I had the misfortune to be closely associated with two of those reforms: the 1997 reform and the 2003 reform. The 2003 reform was the first of the seriously controversial ones, because it required an appreciable fee level of £3,000 being paid by students. I shall never forget that, when we had the general election shortly after in 2005, a friend of mine was standing in a university seat, and the fees were the big, controversial issue. I thought that I would defuse the issue at the beginning of my speech by saying that I knew that on my tombstone will be engraved the words “Tuition Fees”, and somebody shouted out from the back, “Not soon enough”. It got much worse than that, because that was £3,000 and we at least managed to create a consensus. Indeed, I was rather proud of the consensus we established between the two major political parties on tuition fees at the level of £3,000, because in my view big reforms of this kind only stick if you can create a consensus. It was not a complete consensus, because the Liberal Democrats were strongly in favour of abolishing all fees and fought the 2010 election on that.

The big mistake in policy, in my view, was the decision in 2010 to treble fees. That was a mistake in terms of making the policy acceptable, because it broke the consensus. It was the straw that broke the camel’s back in terms of public acceptability to go from £3,000 to £9,000. It was also a mistake in policy, because the universities did not actually require, in terms of any objective assessment of need, that degree of cash infusion. Indeed, they were not capable of absorbing it. All of the Government’s own modelling on the 2010 reform—the noble Lord, Lord Willetts, is not in his place, but he and I have debated this a lot over the years—was done on a fee level of £7,500, because £9,000 was supposed to be the upper limit, and it was expected that most courses would be at £6,000 and that the fees would be varied. What happened, of course, was that every university went straight up to £9,000. Universities could barely absorb the cash, which is the reason why the vice-chancellors are being paid £300,000 to £400,000, and in the case of the University of Bath—which I am afraid I got rather involved in because it was such a scandal—a salary of £500,000. It is not just the people at the top; there was a huge increase in the size of senior management teams and a big sense of resentment inside the universities themselves.

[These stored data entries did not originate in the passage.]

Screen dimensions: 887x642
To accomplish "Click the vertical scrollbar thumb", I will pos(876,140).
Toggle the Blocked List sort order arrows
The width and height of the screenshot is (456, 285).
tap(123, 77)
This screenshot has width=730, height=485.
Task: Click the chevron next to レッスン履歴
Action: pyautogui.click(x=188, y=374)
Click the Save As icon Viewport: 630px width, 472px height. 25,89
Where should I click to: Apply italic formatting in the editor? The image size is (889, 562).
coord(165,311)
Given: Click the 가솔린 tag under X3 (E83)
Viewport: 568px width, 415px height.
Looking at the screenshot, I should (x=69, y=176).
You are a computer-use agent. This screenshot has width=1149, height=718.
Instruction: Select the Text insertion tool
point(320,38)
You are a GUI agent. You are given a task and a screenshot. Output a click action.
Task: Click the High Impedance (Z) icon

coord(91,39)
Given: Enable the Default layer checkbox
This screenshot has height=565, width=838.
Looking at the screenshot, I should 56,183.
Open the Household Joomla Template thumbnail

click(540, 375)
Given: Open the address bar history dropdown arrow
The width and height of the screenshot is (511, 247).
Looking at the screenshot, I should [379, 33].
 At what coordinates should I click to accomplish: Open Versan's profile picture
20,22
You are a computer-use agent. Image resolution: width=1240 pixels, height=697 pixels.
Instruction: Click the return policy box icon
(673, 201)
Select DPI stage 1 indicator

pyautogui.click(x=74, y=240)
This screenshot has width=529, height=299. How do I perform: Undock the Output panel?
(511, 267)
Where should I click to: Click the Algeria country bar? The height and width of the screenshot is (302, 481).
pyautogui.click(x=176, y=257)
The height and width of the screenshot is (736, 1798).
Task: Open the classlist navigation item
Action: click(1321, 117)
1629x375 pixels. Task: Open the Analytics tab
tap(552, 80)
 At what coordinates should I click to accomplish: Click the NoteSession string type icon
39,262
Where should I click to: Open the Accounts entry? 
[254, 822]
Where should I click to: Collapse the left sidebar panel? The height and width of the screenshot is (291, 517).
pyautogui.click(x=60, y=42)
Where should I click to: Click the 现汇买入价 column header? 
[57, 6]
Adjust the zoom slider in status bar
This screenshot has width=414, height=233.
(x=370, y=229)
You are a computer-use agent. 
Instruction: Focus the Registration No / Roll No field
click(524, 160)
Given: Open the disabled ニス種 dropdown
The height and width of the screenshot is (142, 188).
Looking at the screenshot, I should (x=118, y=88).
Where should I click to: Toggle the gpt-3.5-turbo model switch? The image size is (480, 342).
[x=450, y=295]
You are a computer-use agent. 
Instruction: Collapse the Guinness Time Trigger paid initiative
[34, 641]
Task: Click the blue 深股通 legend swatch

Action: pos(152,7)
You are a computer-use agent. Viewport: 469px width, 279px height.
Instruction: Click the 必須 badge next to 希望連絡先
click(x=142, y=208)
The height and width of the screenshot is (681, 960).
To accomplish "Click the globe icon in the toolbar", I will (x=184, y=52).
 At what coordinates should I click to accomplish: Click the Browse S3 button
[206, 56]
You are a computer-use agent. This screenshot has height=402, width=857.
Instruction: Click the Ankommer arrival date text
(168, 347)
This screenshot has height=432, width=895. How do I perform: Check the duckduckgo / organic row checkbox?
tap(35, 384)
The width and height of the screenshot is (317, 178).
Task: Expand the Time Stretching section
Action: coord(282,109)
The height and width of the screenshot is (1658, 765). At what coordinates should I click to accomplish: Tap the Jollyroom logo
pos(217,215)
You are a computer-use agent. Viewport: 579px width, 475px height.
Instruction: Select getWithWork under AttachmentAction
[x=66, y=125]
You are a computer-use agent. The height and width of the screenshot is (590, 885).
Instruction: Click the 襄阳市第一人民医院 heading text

Although the noble Baroness is absolutely right to say that we need to tackle the issue of FE, it is important to understand that the inequity in the system has got substantially worse over the last 10 years. It is not as if we are moving towards an end point where there is going to be a fairer and better system. As the noble Lord, Lord Patten, said, the words of the report are excellent, but I am afraid that the graphs and figures—I always go to those first, as they tell you what is really going on—are startling. I invite noble Lords to compare Figure 3.1 with Figure 4.3. Figure 3.1, which gives university resources per student per publicly funded degree, shows that in real or constant terms the resources per publicly funded degree in the last 15 years have gone up from £18,000 to £28,000. There is no area of public spending which has been remotely as well protected as universities. However, Figure 4.3, which gives FE college sector total income in constant prices, shows a decrease in real terms, from spending of nearly £8 billion a year 10 years ago to under £6 billion a year now. So what we have done in the last 10 years—we as a Parliament and the coalition Government and the Conservative Government since 2010—while we have all been paying lip service to equality of opportunity and investing in the majority who do not go to university and are dependent on the FE system, is to massively increase resources per head in universities, irrespective of the type of university. There has been no differentiation of the kind that the noble Lord, Lord Patten, was talking about.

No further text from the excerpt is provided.